Updated 1 November 2005

Even in cases of pancreatic cancer that are resectable, the 5-year survival rate is only 15% to 20%.(3) Despite apparently complete removal of the primary tumour, patients relapse with both distant metastases and local-regional recurrences.  As a result, there have been a number of studies combining chemotherapy with radiation given in an adjuvant fashion.

The Gastrointestinal Tumor Study Group (GITSG) conducted a trial using adjuvant chemoradiation.(12) It was terminated prematurely because of poor accrual and because there appeared to be a clear survival advantage for the treatment arm. The trial randomized 22 patients to surgery alone and 21 patients to surgery followed by bolus 5-fluorouracil (5-FU) with regional split-course radiation to a dose of 40 Gy followed by maintenance 5-FU. The median survival of the treatment group was 20 months compared with 11 months for the control group. There were four patients who survived five years or more – three in the treatment arm, one in the control group. Critics of this study point out the poor accrual (43 patients over 8 years) and the wide confidence intervals.

The European Organization for the Treatment of Cancer (EORTC) attempted to reproduce the results of the GITSG trial. Patients with resected periampullary or pancreatic tumours were randomized to observation or chemoradiotherapy.(13) Although chemoradiotherapy was not shown to be of benefit in the entire group, subset analysis showed a trend to improved survival with adjuvant therapy in the pancreatic group. Critics of this study point out that it was underpowered (only 81 patients were treated), used a low dose and a split course of radiotherapy, included both R0 (complete) and R1 (microscopically involved margins) resections and used chemotherapy only for the duration of radiotherapy (ie no continued chemotherapy.)

Most recently, the European Study for Pancreatic Cancer (ESPAC)  published the results of the ESPAC-1 trial, which randomized 541 patients with resected pancreas cancer in a two-by-two factorial fashion to:

  1. observation;
  2. chemotherapy alone (bolus 5-FU 425 mg/m2 + LV 20 mg/m2 IV daily x 5 days, q28 days x 6 cycles);
  3. chemoradiotherapy (20 Gy in 10 fractions over 2 weeks with bolus 5-FU 500 mg/m2 IV on first 3 days of radiotherapy; repeated after 2 week break); and
  4. chemoradiotherapy  followed by chemotherapy.(14)
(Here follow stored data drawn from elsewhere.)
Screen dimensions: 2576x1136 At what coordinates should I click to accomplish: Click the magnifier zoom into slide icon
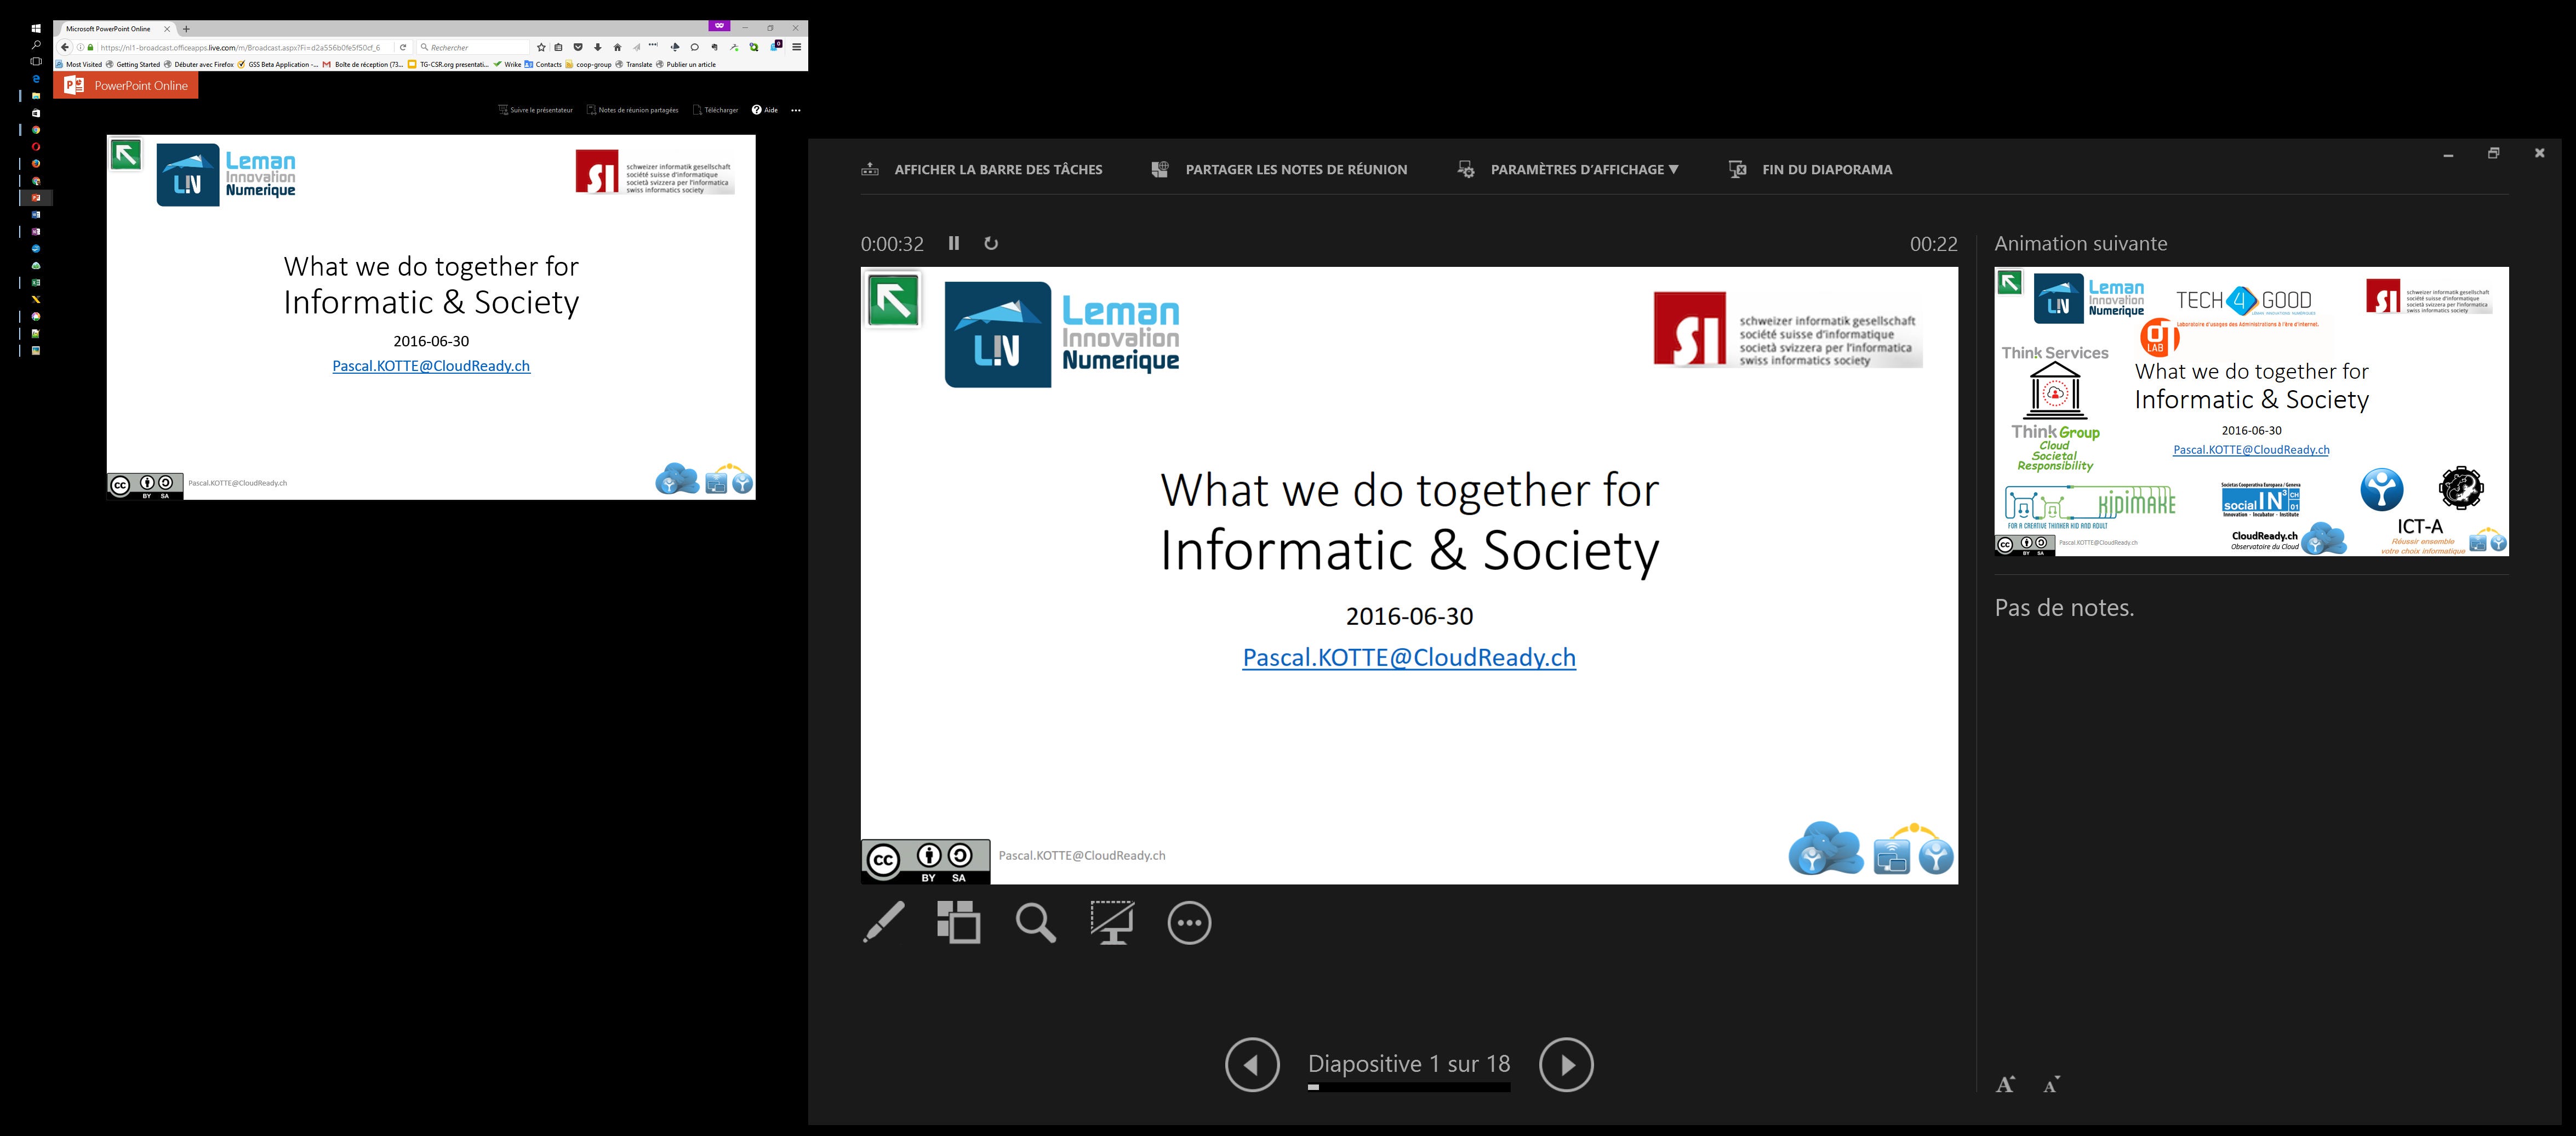1035,922
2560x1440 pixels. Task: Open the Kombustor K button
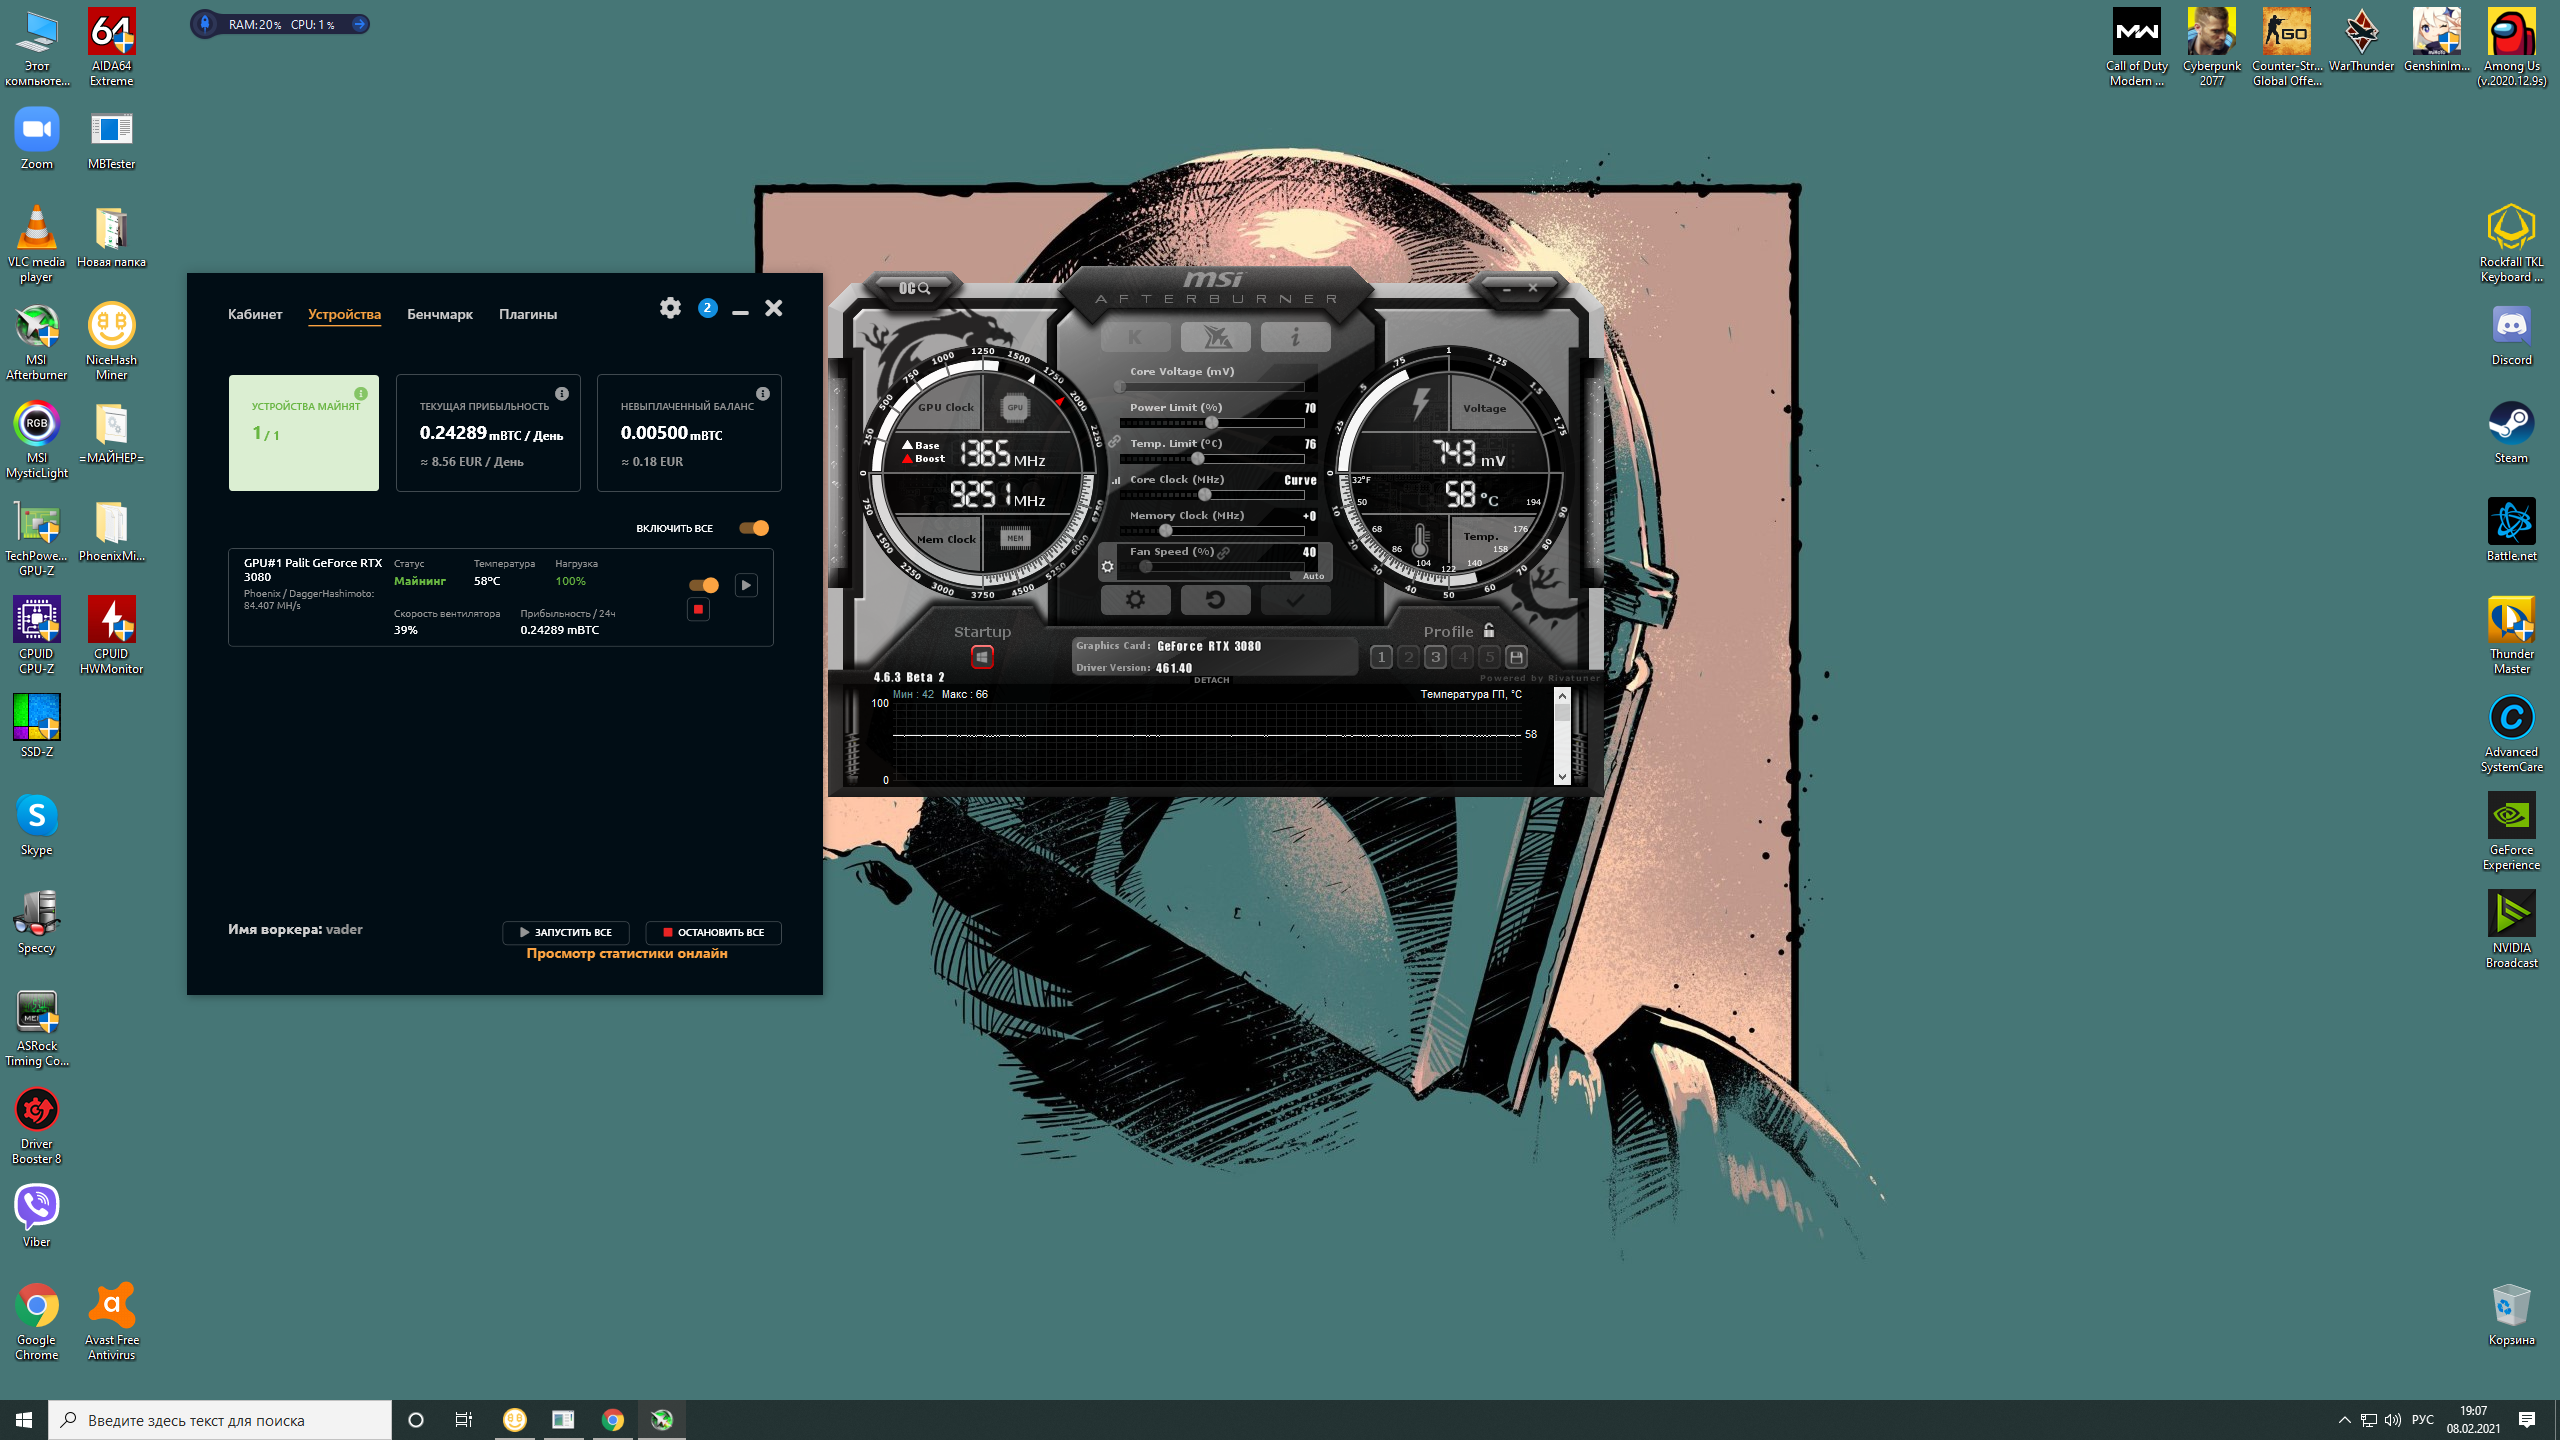click(x=1135, y=337)
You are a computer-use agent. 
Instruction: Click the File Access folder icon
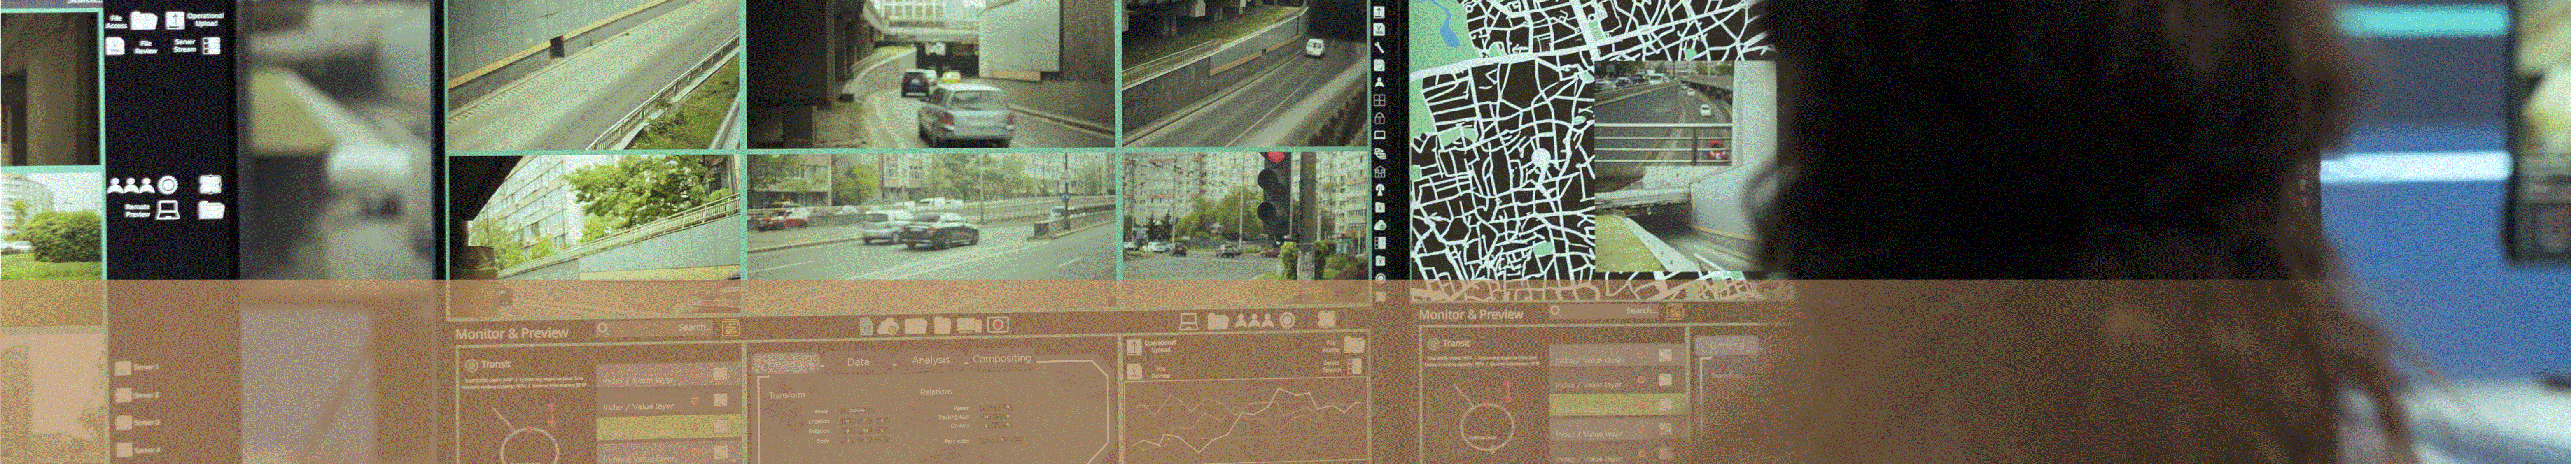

The median survival in the chemoradiotherapy group was 15.5 months and was not significantly different from that of the observation group (16.1 months, P = 0.24). There was, however, a survival advantage for patients treated with chemotherapy alone (median survival 19.7 months) versus observation. The investigators concluded that there was no benefit to chemoradiotherapy following resection of pancreas cancer. Confounding the interpretation of this study, patients could receive non-trial based therapies (including radiotherapy) at the discretion of the treating oncologist. Accordingly, patients randomized to (and analyzed as) observation may have received cytotoxic therapy. However, this remains the largest adjuvant trial in pancreas cancer published to date. Accordingly, despite the methodologic flaws, the BC Cancer Agency acknowledges that there may be some benefit to adjuvant 5FU-based chemotherapy following curative-intent resection of pancreatic cancer. Selected patients may be offered treatment on the GIPAJFFPDF icon protocol.

Recently reported and ongoing studies are investigating the role of Gemcitabine in the adjuvant setting.